** EXERCISE OBJECTIVE **
Set every entry down again precisely.

** SOURCE DATA **
━━━━━━━━

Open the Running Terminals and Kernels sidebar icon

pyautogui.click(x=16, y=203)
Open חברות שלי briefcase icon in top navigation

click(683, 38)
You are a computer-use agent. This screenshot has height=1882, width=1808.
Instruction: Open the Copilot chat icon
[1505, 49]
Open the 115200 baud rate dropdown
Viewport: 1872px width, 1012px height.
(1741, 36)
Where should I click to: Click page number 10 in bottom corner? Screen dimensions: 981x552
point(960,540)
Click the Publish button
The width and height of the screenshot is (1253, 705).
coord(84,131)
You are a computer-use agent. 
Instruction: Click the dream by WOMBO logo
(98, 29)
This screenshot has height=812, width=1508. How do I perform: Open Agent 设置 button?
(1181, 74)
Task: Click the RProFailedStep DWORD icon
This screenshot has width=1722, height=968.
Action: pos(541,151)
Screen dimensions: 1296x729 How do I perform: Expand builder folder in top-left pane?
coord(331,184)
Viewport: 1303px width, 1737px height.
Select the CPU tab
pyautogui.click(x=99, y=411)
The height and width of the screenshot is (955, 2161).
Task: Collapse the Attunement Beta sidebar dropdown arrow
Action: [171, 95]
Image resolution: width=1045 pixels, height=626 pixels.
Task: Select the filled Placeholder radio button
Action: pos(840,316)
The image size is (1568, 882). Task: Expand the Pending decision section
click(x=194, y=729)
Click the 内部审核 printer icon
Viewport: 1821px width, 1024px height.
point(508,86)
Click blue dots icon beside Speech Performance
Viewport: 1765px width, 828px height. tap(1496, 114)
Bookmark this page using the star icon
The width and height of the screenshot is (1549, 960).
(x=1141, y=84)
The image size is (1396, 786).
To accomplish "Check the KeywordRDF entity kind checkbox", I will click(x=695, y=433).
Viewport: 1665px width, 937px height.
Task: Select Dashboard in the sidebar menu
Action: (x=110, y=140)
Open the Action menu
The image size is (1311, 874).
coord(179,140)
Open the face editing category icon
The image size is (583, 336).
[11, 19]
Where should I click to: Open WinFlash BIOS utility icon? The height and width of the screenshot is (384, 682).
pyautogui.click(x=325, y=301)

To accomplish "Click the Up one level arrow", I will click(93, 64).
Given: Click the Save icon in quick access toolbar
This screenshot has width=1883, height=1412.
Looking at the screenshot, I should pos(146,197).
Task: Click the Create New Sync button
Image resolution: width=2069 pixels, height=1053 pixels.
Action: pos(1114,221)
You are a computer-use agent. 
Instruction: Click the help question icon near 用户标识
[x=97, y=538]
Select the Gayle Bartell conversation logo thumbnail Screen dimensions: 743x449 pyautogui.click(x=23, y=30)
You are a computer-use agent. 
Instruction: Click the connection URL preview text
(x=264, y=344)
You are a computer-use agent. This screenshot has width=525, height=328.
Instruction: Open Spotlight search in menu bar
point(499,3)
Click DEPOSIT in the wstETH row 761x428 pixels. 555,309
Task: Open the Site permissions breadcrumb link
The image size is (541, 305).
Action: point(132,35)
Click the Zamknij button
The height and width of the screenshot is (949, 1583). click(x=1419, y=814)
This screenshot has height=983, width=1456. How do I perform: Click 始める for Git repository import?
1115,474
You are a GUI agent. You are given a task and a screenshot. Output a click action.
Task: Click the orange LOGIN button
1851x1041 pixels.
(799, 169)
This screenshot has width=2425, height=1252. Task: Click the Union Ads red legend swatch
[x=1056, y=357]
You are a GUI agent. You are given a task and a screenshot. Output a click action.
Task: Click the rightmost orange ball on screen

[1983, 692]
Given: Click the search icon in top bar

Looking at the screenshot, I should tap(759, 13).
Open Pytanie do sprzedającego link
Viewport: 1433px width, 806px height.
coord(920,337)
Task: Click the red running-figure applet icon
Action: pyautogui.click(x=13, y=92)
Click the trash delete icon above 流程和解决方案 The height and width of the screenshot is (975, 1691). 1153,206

━━━━━━━━

** SOLUTION TO THIS PROBLEM **
Open the Running Terminals and Kernels sidebar icon

pyautogui.click(x=16, y=203)
Open חברות שלי briefcase icon in top navigation

click(683, 38)
You are a computer-use agent. This screenshot has height=1882, width=1808.
Instruction: Open the Copilot chat icon
[1505, 49]
Open the 115200 baud rate dropdown
Viewport: 1872px width, 1012px height.
(1741, 36)
Where should I click to: Click page number 10 in bottom corner? Screen dimensions: 981x552
point(960,540)
Click the Publish button
The width and height of the screenshot is (1253, 705).
coord(84,131)
You are a computer-use agent. 
Instruction: Click the dream by WOMBO logo
(98, 29)
This screenshot has height=812, width=1508. How do I perform: Open Agent 设置 button?
(1181, 74)
Task: Click the RProFailedStep DWORD icon
This screenshot has width=1722, height=968.
Action: pos(541,151)
Screen dimensions: 1296x729 How do I perform: Expand builder folder in top-left pane?
coord(331,184)
Viewport: 1303px width, 1737px height.
Select the CPU tab
pyautogui.click(x=99, y=411)
The height and width of the screenshot is (955, 2161).
Task: Collapse the Attunement Beta sidebar dropdown arrow
Action: [171, 95]
Image resolution: width=1045 pixels, height=626 pixels.
Task: Select the filled Placeholder radio button
Action: pos(840,316)
The image size is (1568, 882). Task: Expand the Pending decision section
click(x=194, y=729)
Click the 内部审核 printer icon
Viewport: 1821px width, 1024px height.
point(508,86)
Click blue dots icon beside Speech Performance
Viewport: 1765px width, 828px height. tap(1496, 114)
Bookmark this page using the star icon
The width and height of the screenshot is (1549, 960).
(x=1141, y=84)
The image size is (1396, 786).
To accomplish "Check the KeywordRDF entity kind checkbox", I will click(x=695, y=433).
Viewport: 1665px width, 937px height.
Task: Select Dashboard in the sidebar menu
Action: (x=110, y=140)
Open the Action menu
The image size is (1311, 874).
coord(179,140)
Open the face editing category icon
The image size is (583, 336).
[11, 19]
Where should I click to: Open WinFlash BIOS utility icon? The height and width of the screenshot is (384, 682).
pyautogui.click(x=325, y=301)

To accomplish "Click the Up one level arrow", I will click(93, 64).
Given: Click the Save icon in quick access toolbar
This screenshot has width=1883, height=1412.
Looking at the screenshot, I should pos(146,197).
Task: Click the Create New Sync button
Image resolution: width=2069 pixels, height=1053 pixels.
Action: pos(1114,221)
You are a computer-use agent. 
Instruction: Click the help question icon near 用户标识
[x=97, y=538]
Select the Gayle Bartell conversation logo thumbnail Screen dimensions: 743x449 pyautogui.click(x=23, y=30)
You are a computer-use agent. 
Instruction: Click the connection URL preview text
(x=264, y=344)
You are a computer-use agent. This screenshot has width=525, height=328.
Instruction: Open Spotlight search in menu bar
point(499,3)
Click DEPOSIT in the wstETH row 761x428 pixels. 555,309
Task: Open the Site permissions breadcrumb link
The image size is (541, 305).
Action: point(132,35)
Click the Zamknij button
The height and width of the screenshot is (949, 1583). click(x=1419, y=814)
This screenshot has height=983, width=1456. How do I perform: Click 始める for Git repository import?
1115,474
You are a GUI agent. You are given a task and a screenshot. Output a click action.
Task: Click the orange LOGIN button
1851x1041 pixels.
(799, 169)
This screenshot has width=2425, height=1252. Task: Click the Union Ads red legend swatch
[x=1056, y=357]
You are a GUI agent. You are given a task and a screenshot. Output a click action.
Task: Click the rightmost orange ball on screen

[1983, 692]
Given: Click the search icon in top bar

Looking at the screenshot, I should tap(759, 13).
Open Pytanie do sprzedającego link
Viewport: 1433px width, 806px height.
coord(920,337)
Task: Click the red running-figure applet icon
Action: pyautogui.click(x=13, y=92)
Click the trash delete icon above 流程和解决方案 The height and width of the screenshot is (975, 1691). 1153,206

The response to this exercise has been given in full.